The Daily Telegraph

SAD TRAGEDY OF VIENNA’S MISERY. STARVATION AND RUIN.

-

From A. Beaumont. Milan, Jan. 19.

Since I last wrote about Vienna, the distress of that unfortunat­e city has been steadily increasing, and to-day it is a wonder how its 2,000,000 people continue to live. To speak of 2,000,000 people is, perhaps, an exaggerati­on, as many of them have wandered away haggard and hungry into the woods and country places, if they have not actually gone to a “better life”. A census taken to-day would, perhaps, show a decline of two or three hundred thousand inhabitant­s in the past six months, and others, by sheer necessity, will have to leave a city doomed to ruin and woe. Not only did the Austrian Chancellor go to Paris last month, and to Prague at the beginning of this year, like an humble mendicant, begging for bread and the bare necessarie­s of life, and thus attracting the attention of the whole world to the sad state of poverty and destitutio­n into which a once proud metropolis has fallen, but the representa­tives of every civilised nation still in Vienna have taken a personal interest in relieving its woes, though with only partial success … The Swiss have been the first in the field to invite Viennese children to their hospitable homes; the Dutch followed suit, and sent food by every train; the Italians despatched provisions from Trent and Trieste as fast as they could spare them; and the Mayor of Milan went in person to take away from Vienna as many starving children as he could, and place them with kind Italian families in the sunny villas of the Riviera, where they are sheltered at least from the pinching cold of winter.

POSITION GROWING WORSE.

Seven days ago the Government had to announce that: “In consequenc­e of the miners’ strike in parts of Germany and similar strikes in Ostrau, Bohemia, the consignmen­t of coal from those districts would be completely suspended. Moreover, as Poland has also interrupte­d her exportatio­n of coal, the city would be supplied only by the small quantities coming from Western Bohemia … Therefore, from Friday, Jan. 16, all tram service in Vienna would cease, all theatres and cinema shows would have to be closed, and other restrictio­ns would follow.” No more trams on the Ringstrass­e, no more transport from the distant suburbs, no more, in fact, of that busy life and movement which marks a modern city.
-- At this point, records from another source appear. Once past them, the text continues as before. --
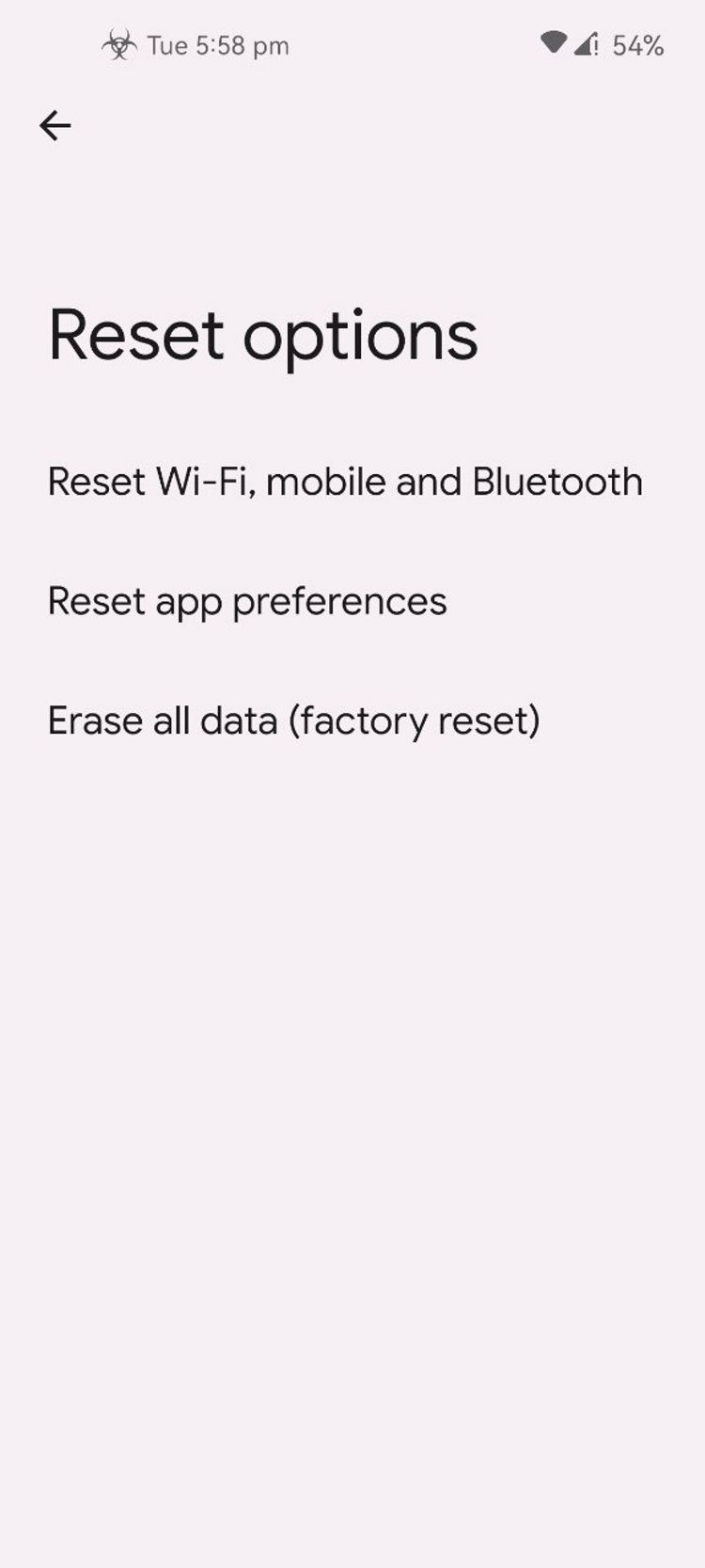Screen dimensions: 705x1568
Task: Click the biohazard status bar icon
Action: coord(118,44)
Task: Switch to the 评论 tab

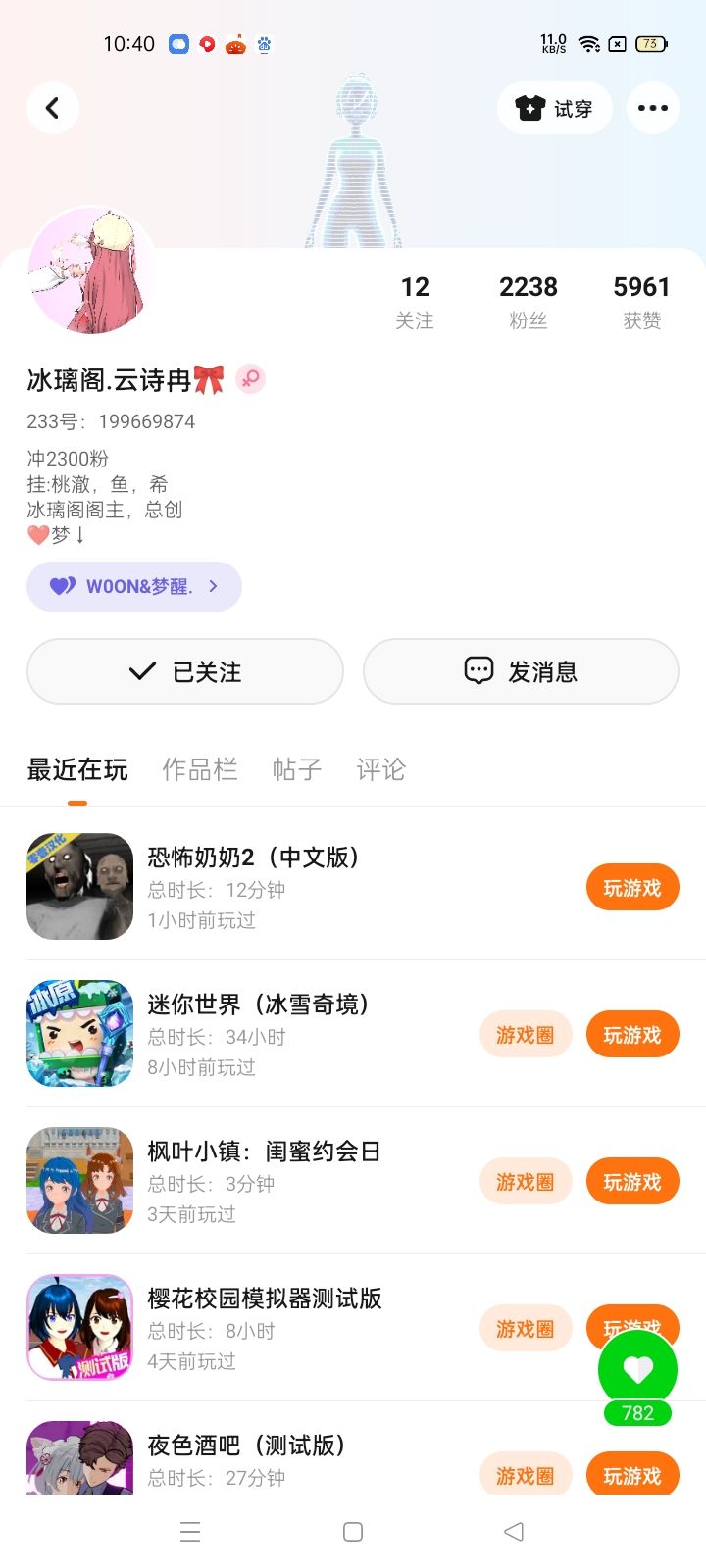Action: 380,769
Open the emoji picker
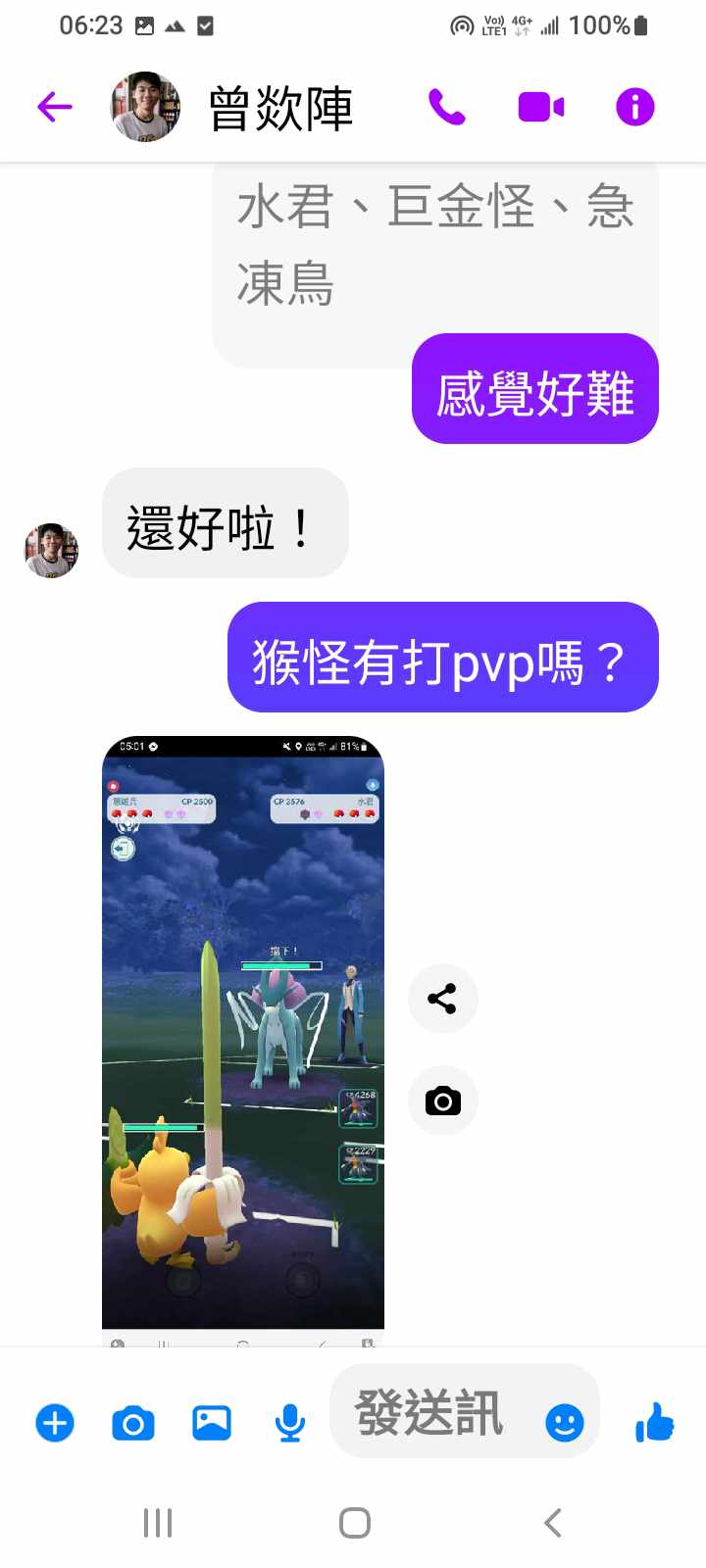 point(564,1422)
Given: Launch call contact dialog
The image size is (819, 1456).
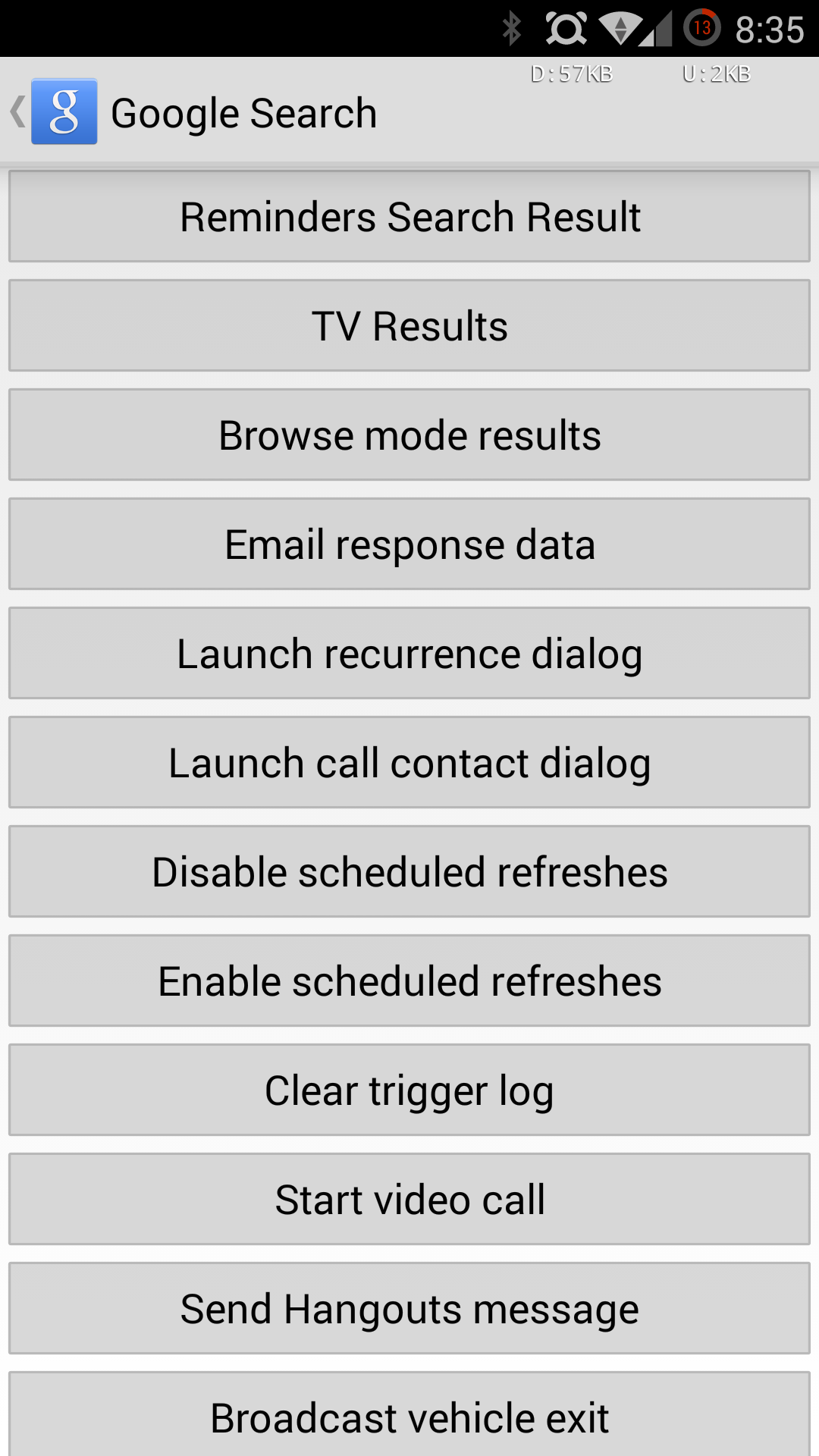Looking at the screenshot, I should pos(410,763).
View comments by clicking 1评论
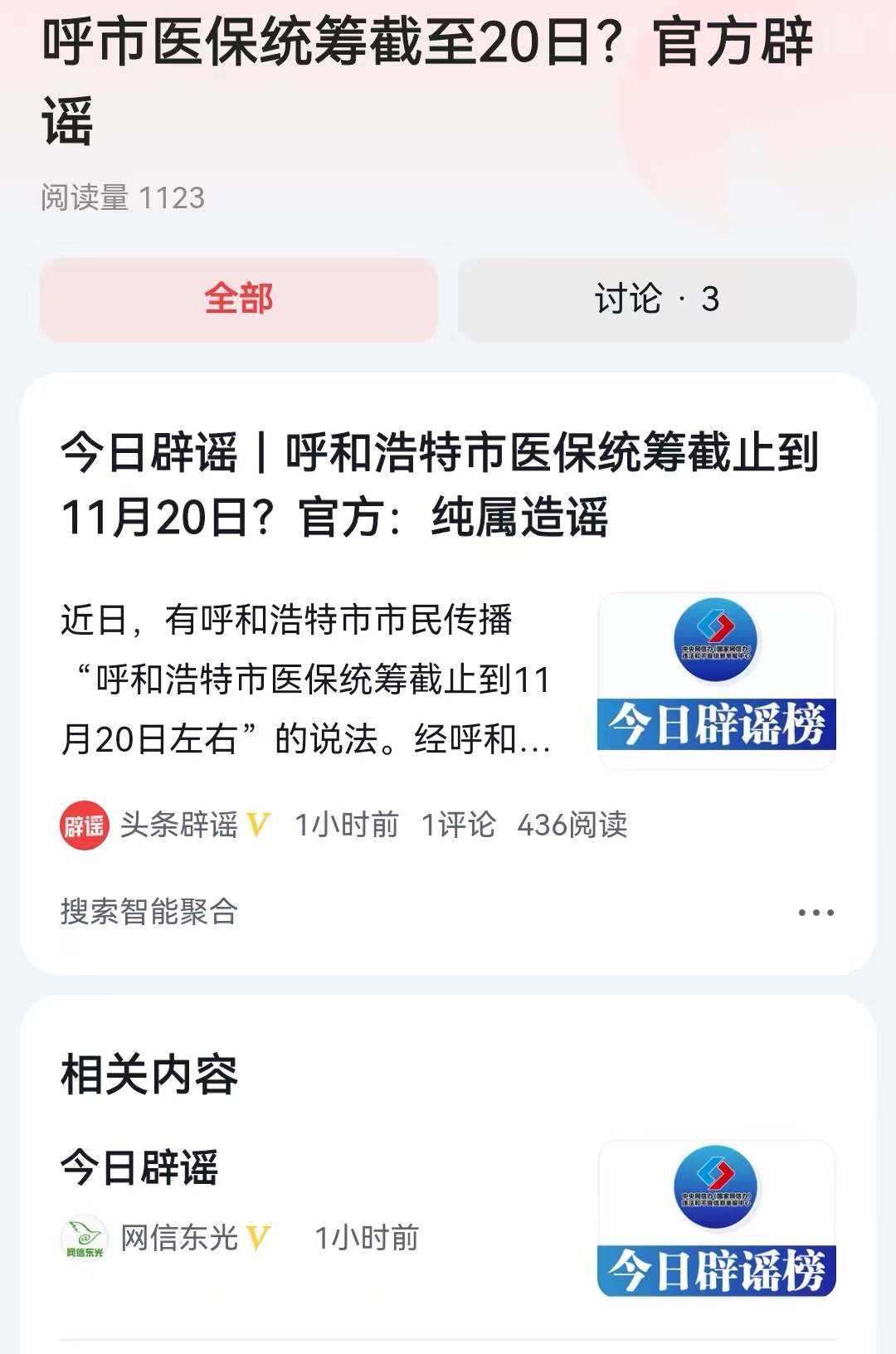The height and width of the screenshot is (1354, 896). [x=460, y=826]
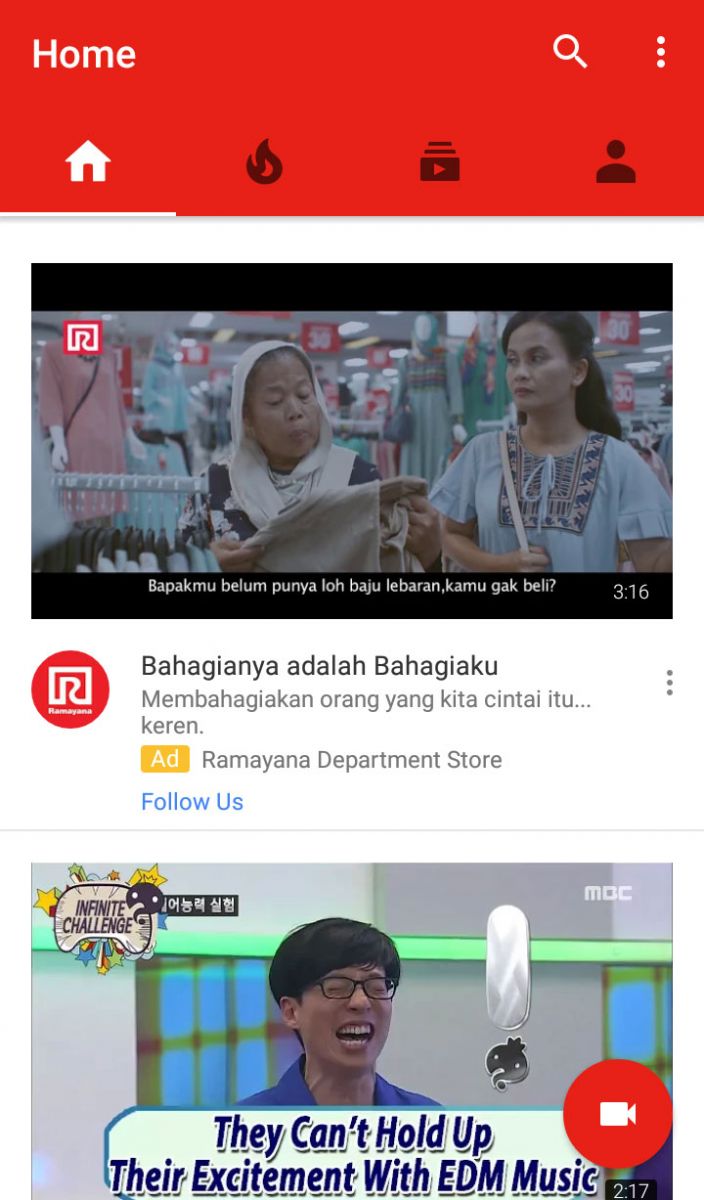Select the Home tab
The width and height of the screenshot is (704, 1200).
pyautogui.click(x=88, y=162)
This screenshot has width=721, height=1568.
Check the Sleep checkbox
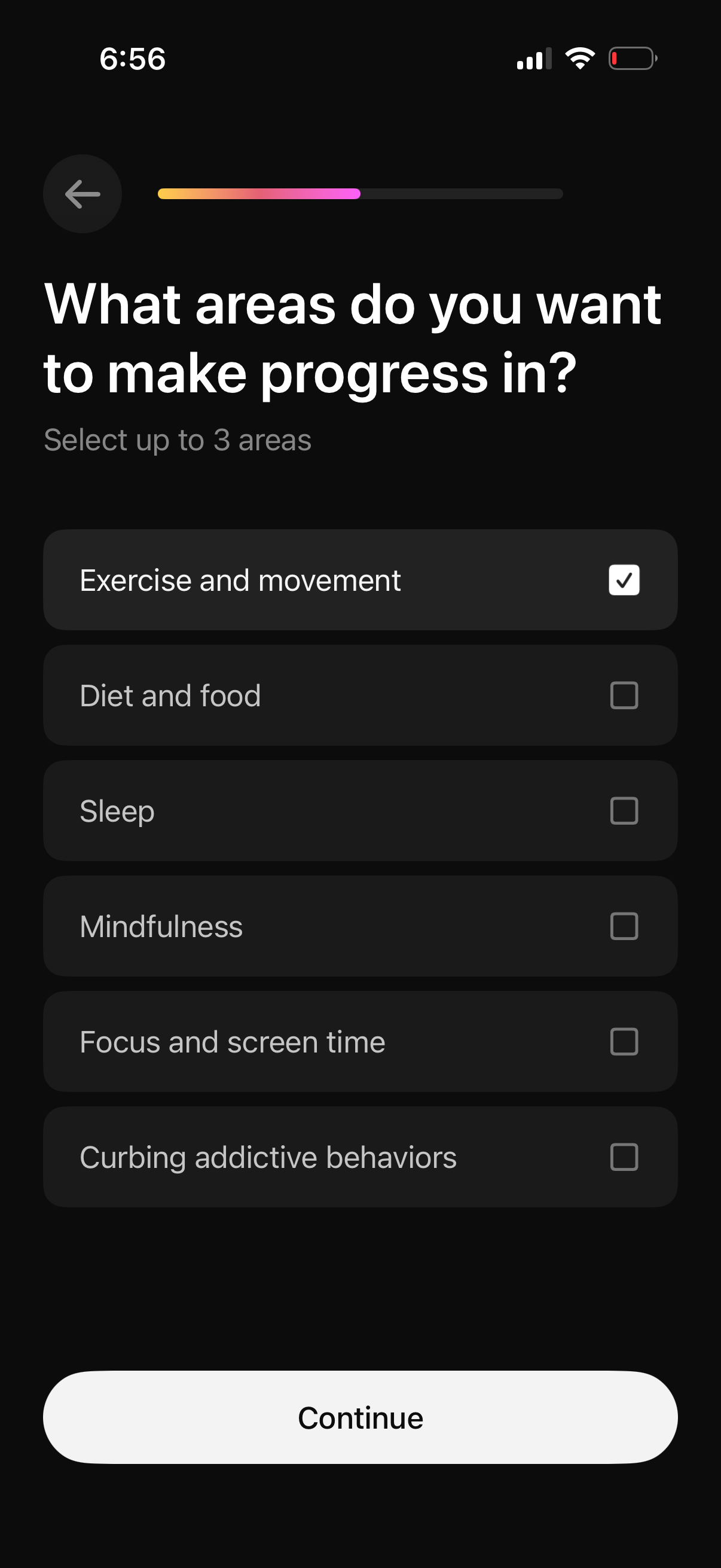623,810
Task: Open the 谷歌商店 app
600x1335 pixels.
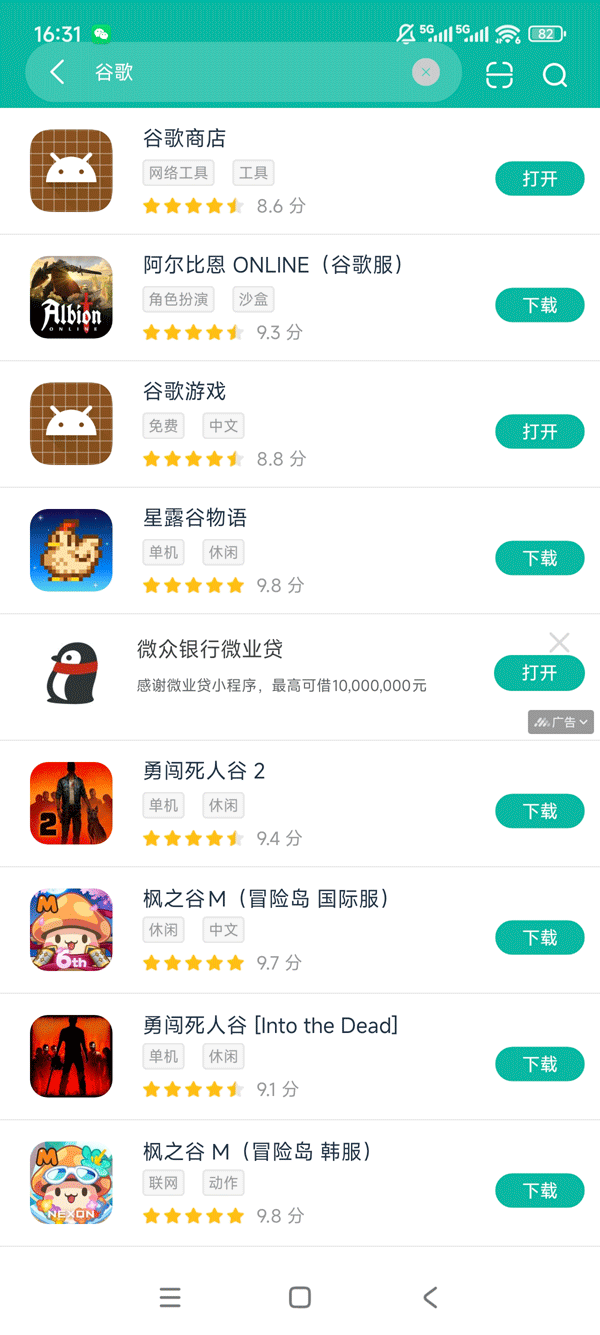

Instead, the streets were silent, thousands of pedestrian­s trudged along to their weary occupation­s, haggard and emaciated, from months of suffering of every kind and want of food. The only places of relative comfort that had still remained in Vienna were its cafés, where some slight alleviatio­n was found by the regular customers, but even these began to have a woebegone look, and its frequenter­s look this day more like a gathering of ghosts and spectres than human beings.

A FATAL HURRICANE.

As if to remind them that the very day of doom had come, a fearful hurricane burst over Vienna the day these calamities were announced. It shook the most solid buildings, carried away roofs and chimneys, tore up the trees by their roots in the streets and parks, upset vans and heavy carts, carried away street signs and window shutters, threw down telephone and telegraph posts, leaving the streets encumbered with dangerous electric wires, and killed a number of people who were struck by falling material … At noon people walking in the streets were actually carried hither and thither and lifted off their feet by the force of the wind.

PLIGHT OF THE CHILDREN.

The sight of the little children brought to Italy from the starving families of Vienna excited pity and compassion. They were lean, sickly, and had pinched-looking little faces. A piece of bread excited them like something wonderful, and they snatched at it ravenously. In Switzerlan­d, a little youngster coming away from the train, and led by the hand of a big, prosperous-looking father of a family, beamed with delight and jumped as he went along. Asked why he was so delighted, he said that his new “father was so big and fat he felt sure in his house there was plenty to eat”; It was not so in the house in Vienna; his poor father was so thin, and his mother the same. The moral of the Vienna population is reaching its lowest ebb. Courage is entirely gone from them. The proudest among them accept their fate with resignatio­n. The one thought that haunts every citizen from the moment he wakes up is to start on the hunt for food. Millionair­es would be glad to buy an apple for 5 crowns and a potato for 10 crowns. One of these recently realised all his possession­s, and, coming to Zurich, meekly accepted 12,000 francs for 1,000,500 crowns. Five years ago he was a very rich man … To-day he and his friends are all beggars and starving, and humbly admit it before the whole world.